— START —

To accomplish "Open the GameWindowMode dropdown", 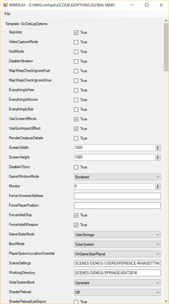I will tap(117, 177).
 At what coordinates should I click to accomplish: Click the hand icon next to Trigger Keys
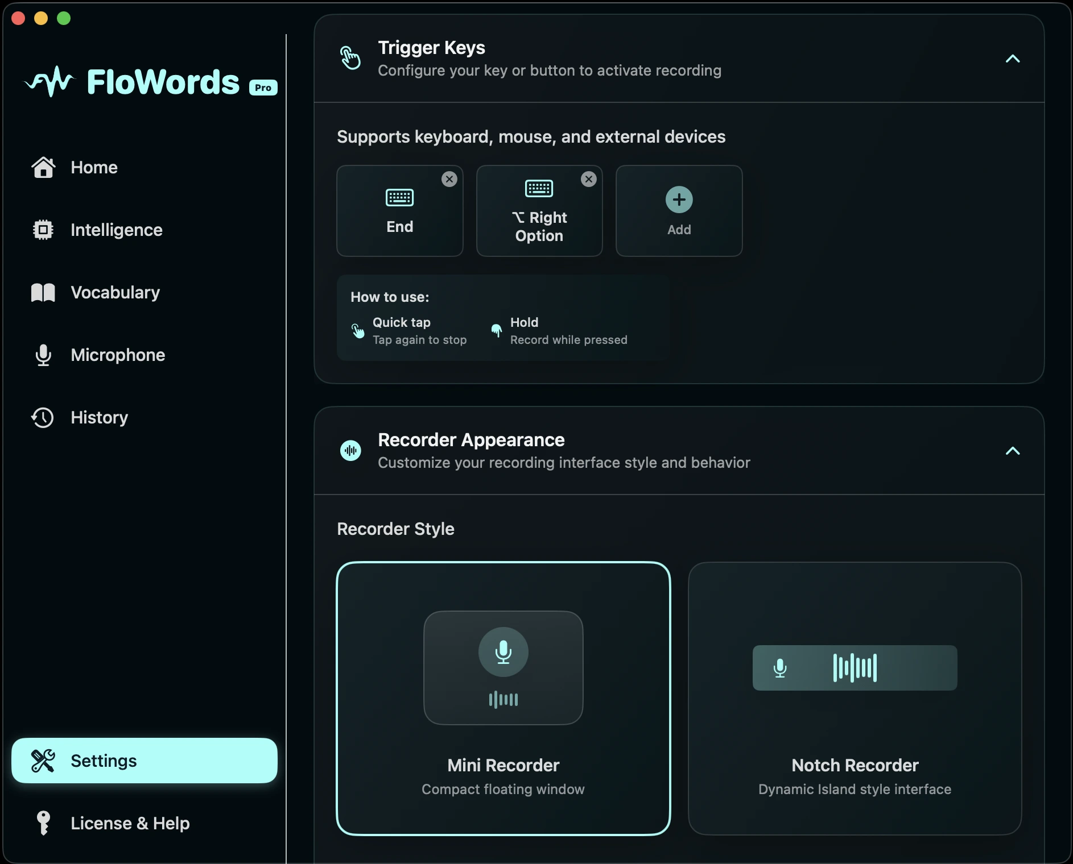[x=350, y=59]
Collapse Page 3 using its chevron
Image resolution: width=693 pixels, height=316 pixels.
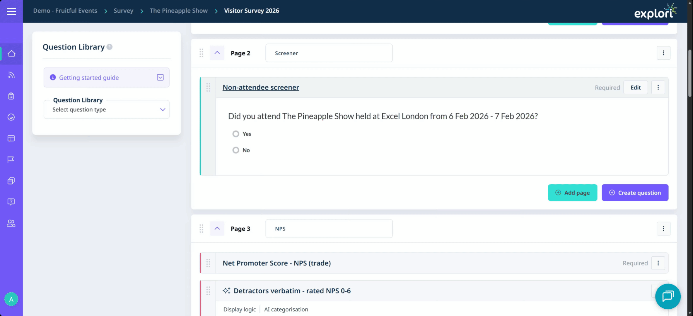tap(217, 229)
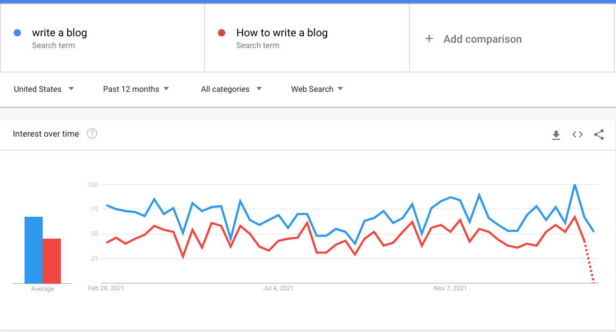Share the Interest over time chart
Viewport: 616px width, 332px height.
click(x=599, y=135)
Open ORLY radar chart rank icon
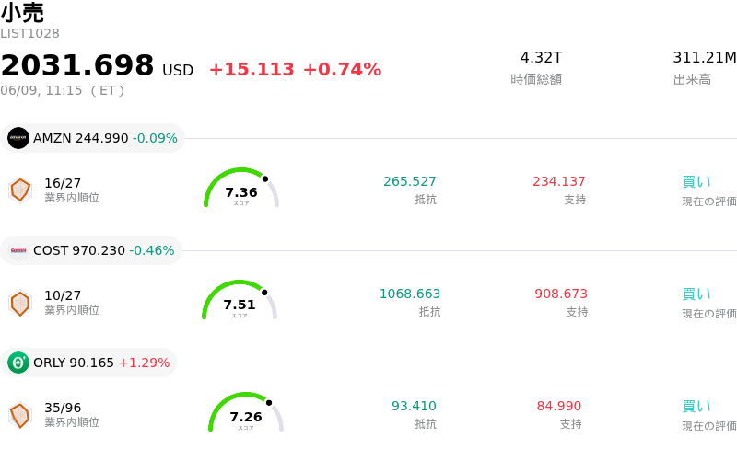 pyautogui.click(x=20, y=415)
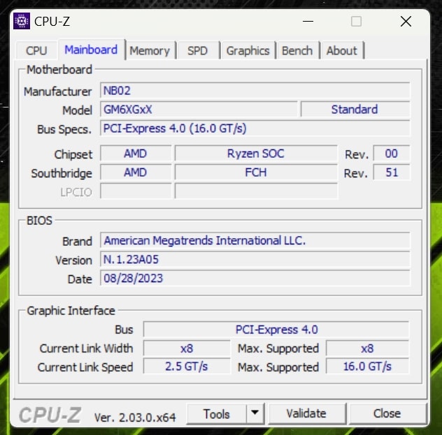
Task: Switch to the CPU tab
Action: (36, 50)
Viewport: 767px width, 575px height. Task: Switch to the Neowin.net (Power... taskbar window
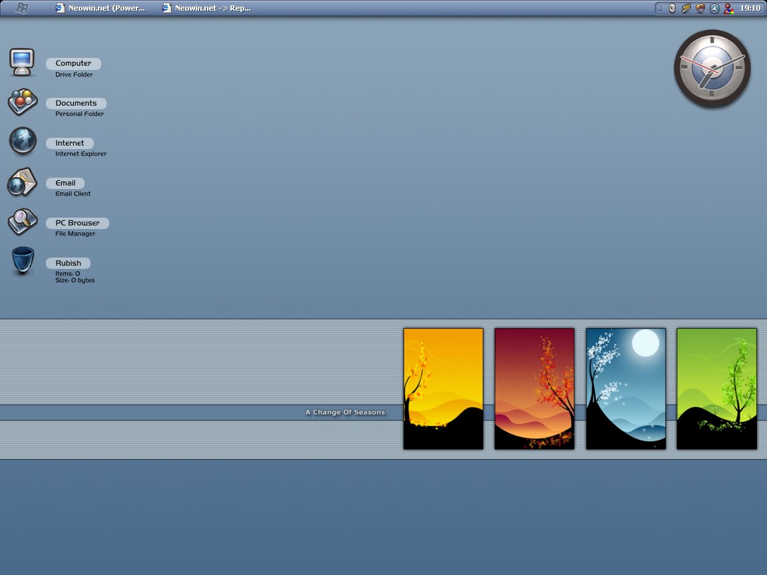pyautogui.click(x=100, y=8)
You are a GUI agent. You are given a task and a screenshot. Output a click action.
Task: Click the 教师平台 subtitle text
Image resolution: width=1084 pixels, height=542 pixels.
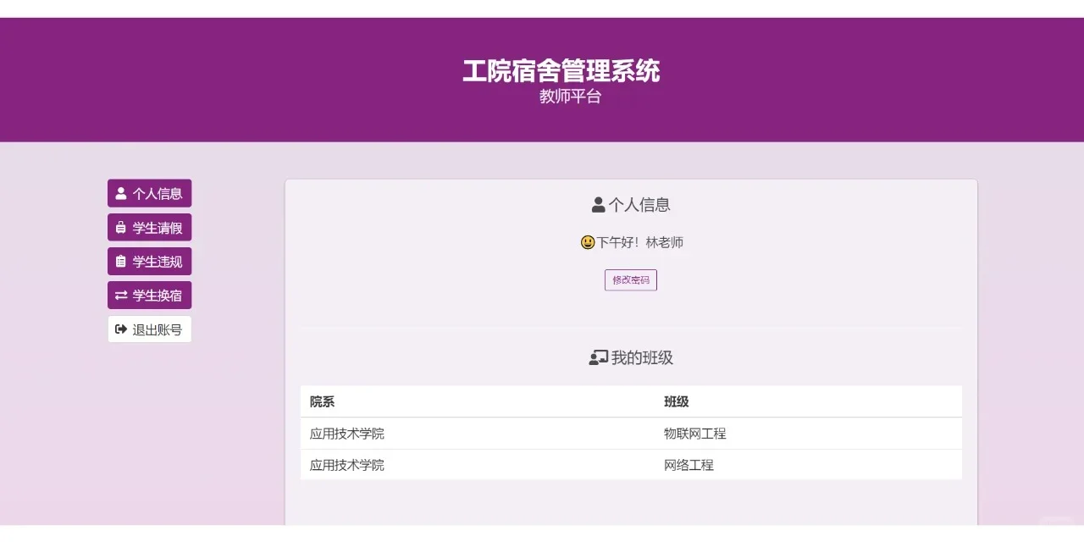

— END —

Required work:
Reproduce the items verbatim, starting at the line that contains "You are a GUI" and continuing through the end of the items. Omit the pictures from your answer.

Task response:
You are a GUI agent. You are given a task and a screenshot. Output a click action.
Task: Click the 教师平台 subtitle text
Image resolution: width=1084 pixels, height=542 pixels.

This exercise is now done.